How beatra works

The mental model behind statuses, models, retries, errors, and the request mechanisms shared by every capability.

A short read that explains the few things that come up everywhere else in the docs. If you've made one successful call from the Quickstart, this page fills in the rest.

Release status

Every capability and endpoint in these docs carries one of three labels:

Status	Meaning
Available	Safe to build against today; we treat it as a public contract.
Preview	Callable, but fields and behavior may still change. Keep a fallback.
Planned	Product direction. Don't call this from your code.

The full status matrix lives in the Roadmap.

Picking a model

Pass model on every chat request. You have two choices:

model: "auto" — the fastest path. We pick a suitable model for the request. Use this while prototyping or when your product doesn't expose a model choice to users.
A specific model id — pin one when your account exposes a model selector, when you run evals, or when reproducibility matters.

The response body's model field always tells you which model actually handled the request. Log it next to your job records.

If you pin a model, plan for the day it becomes unavailable. The cleanest fallback is to retry the same request with model: "auto".

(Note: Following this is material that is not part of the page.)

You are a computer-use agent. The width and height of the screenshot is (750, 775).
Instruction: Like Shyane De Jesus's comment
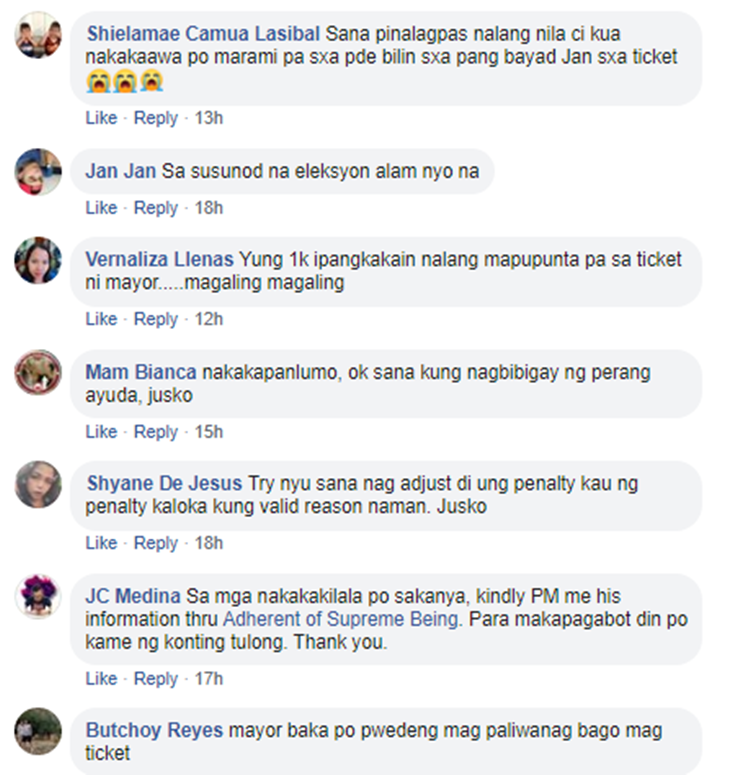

Sync vs streaming responses

Text chat is synchronous by default — one HTTP request, one JSON response. For user-facing UIs that need token-by-token rendering, add stream: true to the same request.

The streaming response uses text/event-stream, emits OpenAI-compatible chunks, and ends with a sentinel event:

data: {"choices":[{"delta":{"content":"Hi"}}]}

data: {"choices":[{"delta":{"content":" there"}}]}

data: {"choices":[{"delta":{},"finish_reason":"stop"}]}

data: [DONE]

Two rules:

Treat a disconnect before data: [DONE] as an incomplete response. Don't act on partial output for irreversible workflows.
A pre-stream failure returns the same JSON error envelope as the non-streaming path — not a half-stream.

The OpenAI Python and Node SDKs both stream natively (stream=True / for await (const chunk of stream)); see Text & chat for code.

The async task model

Music generation uses async tasks in Preview. The same pattern will extend to other long-running capabilities as they become callable:

Create — POST to the capability endpoint with a stable Idempotency-Key. The response returns a task_id.
Track — store the task_id alongside your local job record. Surface a stable status to the end user.
Wait for delivery — poll GET /v1/tasks/{task_id} until the task reaches a terminal state.
Persist — copy final artifacts into your own storage before our retention window expires.

When a capability needs source media, POST /v1/uploads accepts a single file up to 100MB and returns an artifact_id. Reference-audio music can reuse that artifact_id in the create call. Validate file type, size, and ownership on your side before sending. Map the upload id to your customer's record so cleanup and audit work later.

Customer callbacks (delivery)

Customer callbacks are still Planned. For now, poll task status. The shape is described here so you can design your job table and webhook receiver ahead of time.

Idempotency and request IDs

Two headers carry most of the operational weight:

Idempotency-Key — send a stable, server-generated key on every create-style POST. Reuse it on retries of the same logical operation. Generate a new one when the user's intent changes. The deduplication window is 24 hours.
X-Request-Id — send your own for correlation, or let beatra generate one. Either way, beatra echoes it back in the response header. Store it with the user-visible job record — it's the fastest support lookup key.

Errors

Every error from beatra looks the same:

{
  "error": {
    "code": "rate_limited",
    "message": "Request budget exhausted; retry later.",
    "retryable": true,
    "request_id": "req_01J5..."
  }
}

One rule: retry only when retryable is true. Reuse the same Idempotency-Key on each retry. The full list of codes lives in Error codes.